Our patient, complaining of bothersome vasomotor symptoms (VMS), also presented with obesity, recent diagnosis of type 2 diabetes, and hypertension. As with many patients with type 2 diabetes, our patient also had dyslipidemia with HDL < 50 mg/dL, LDL > 100 mg/dL, and triglycerides > 200 mg/dL. The choice of therapy for relief of VMS in patients with CVD risk factors such as diabetes, obesity, hypertension, and dyslipidemia must be dictated by the adage, “First, do no harm.” Because randomized clinical trials show increased rates of heart attacks and strokes with oral menopausal hormone therapy (MHT) in women of advanced age, increasing time since menopause, and with established CVD, MHT use is generally not recommended for women in the high CVD risk category [11]. For a woman with diabetes mellitus and additional CVD risk factors (as the patient under discussion), a conservative approach seems merited, as adequately powered clinical trial evidence of CVD outcomes of MHT use in women with diabetes is lacking.
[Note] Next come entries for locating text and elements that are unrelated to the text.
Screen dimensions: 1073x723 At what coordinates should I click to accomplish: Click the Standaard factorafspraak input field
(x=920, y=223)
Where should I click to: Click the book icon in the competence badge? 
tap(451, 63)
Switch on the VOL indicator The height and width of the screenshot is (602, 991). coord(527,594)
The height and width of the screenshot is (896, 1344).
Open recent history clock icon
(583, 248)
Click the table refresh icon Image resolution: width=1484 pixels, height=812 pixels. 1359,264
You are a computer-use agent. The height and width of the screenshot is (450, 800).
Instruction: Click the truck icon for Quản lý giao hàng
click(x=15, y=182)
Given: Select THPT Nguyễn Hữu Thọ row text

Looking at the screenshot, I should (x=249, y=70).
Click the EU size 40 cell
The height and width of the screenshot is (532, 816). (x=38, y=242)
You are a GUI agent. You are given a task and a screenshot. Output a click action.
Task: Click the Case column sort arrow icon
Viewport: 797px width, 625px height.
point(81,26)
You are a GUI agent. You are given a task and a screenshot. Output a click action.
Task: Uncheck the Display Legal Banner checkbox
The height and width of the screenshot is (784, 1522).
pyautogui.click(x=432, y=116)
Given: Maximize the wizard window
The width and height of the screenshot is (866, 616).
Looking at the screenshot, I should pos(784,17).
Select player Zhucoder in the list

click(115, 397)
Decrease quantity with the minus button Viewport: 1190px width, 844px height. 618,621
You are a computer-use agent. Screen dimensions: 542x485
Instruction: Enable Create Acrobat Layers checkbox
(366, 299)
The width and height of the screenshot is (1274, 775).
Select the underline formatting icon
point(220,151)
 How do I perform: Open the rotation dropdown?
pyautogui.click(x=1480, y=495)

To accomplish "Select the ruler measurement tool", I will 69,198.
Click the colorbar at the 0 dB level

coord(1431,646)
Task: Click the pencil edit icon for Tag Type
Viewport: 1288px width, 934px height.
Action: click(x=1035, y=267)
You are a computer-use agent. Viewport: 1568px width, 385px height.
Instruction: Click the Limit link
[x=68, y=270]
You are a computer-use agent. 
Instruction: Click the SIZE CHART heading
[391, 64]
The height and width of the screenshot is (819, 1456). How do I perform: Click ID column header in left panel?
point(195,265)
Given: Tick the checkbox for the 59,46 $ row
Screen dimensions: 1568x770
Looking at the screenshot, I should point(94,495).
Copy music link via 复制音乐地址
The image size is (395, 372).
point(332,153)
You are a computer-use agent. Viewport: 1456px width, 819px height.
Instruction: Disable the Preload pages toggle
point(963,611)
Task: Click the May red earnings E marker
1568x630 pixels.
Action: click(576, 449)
Of note, women meeting criteria for the metabolic syndrome at trial initiation in the Women’s Health Initiative randomized clinical trial of combined (estrogen plus progestin) hormone therapy in women with a uterus were found to be at increased risk of CHD outcomes when assigned to oral hormone therapy with daily conjugated equine estrogens 0.625 mg combined with medroxyprogesterone acetate 2.5 mg [17].

As experienced clinicians are aware, the diagnosis of diabetes mellitus represents a clinical continuum, and not all women with diabetes mellitus present with multiple CVD risk factors. The Endocrine Society Clinical Practice Guideline on Treatment of Symptoms of Menopause [11] allows that some women with diabetes mellitus, after formal evaluation of CVD risk, who fall into the “low”- or “intermediate”-risk category [10], might be candidates for low-dose transdermal estradiol therapy with micronized progesterone (for endometrial protection in women with a uterus), as these hormonal preparations are less metabolically active and possibly less likely than oral menopausal hormone therapies to contribute to risk of venous thrombosis and stroke [18]. From the standpoint of effect of MHT on glucose control in women with diabetes mellitus, a number of small, short-duration randomized controlled trials showed either improvement or neutral effects [19].

Aggressive cardiovascular risk factor management is paramount [12]. In addition to treating hypertension to blood pressure goal of <140/90 mmHg, for patients with diabetes mellitus aged 40–75 years with additional atherosclerotic CVD risk factors (such as our obese, hypertensive, dyslipidemic patient), consider using high-intensity statin and lifestyle therapy [13]. Although elevated LDL-C level is not usually the major lipid abnormality in patients with type 2 diabetes mellitus (they are more likely to have low HDL-C and elevated levels of triglycerides), as demonstrated in clinical trials, statin therapy reduces the risk for major coronary events independent of baseline LDL-C and other lipid values [12]. According to the American Heart Association and the American Diabetes Association Scientific Statement on prevention of CVD in adults with type 2 diabetes mellitus, patients between 40 and 75 years of age with LDL-C between 70 and 189 mg/dL should be treated with a moderate-intensity statin [12]. Statin therapy of high intensity should be given to individuals with diabetes mellitus between 40 and 75 years of age with a ≥7.5 % estimated risk of arteriosclerotic CVD [12]. Lipid levels should be measured at least annually to assess compliance with therapy [12].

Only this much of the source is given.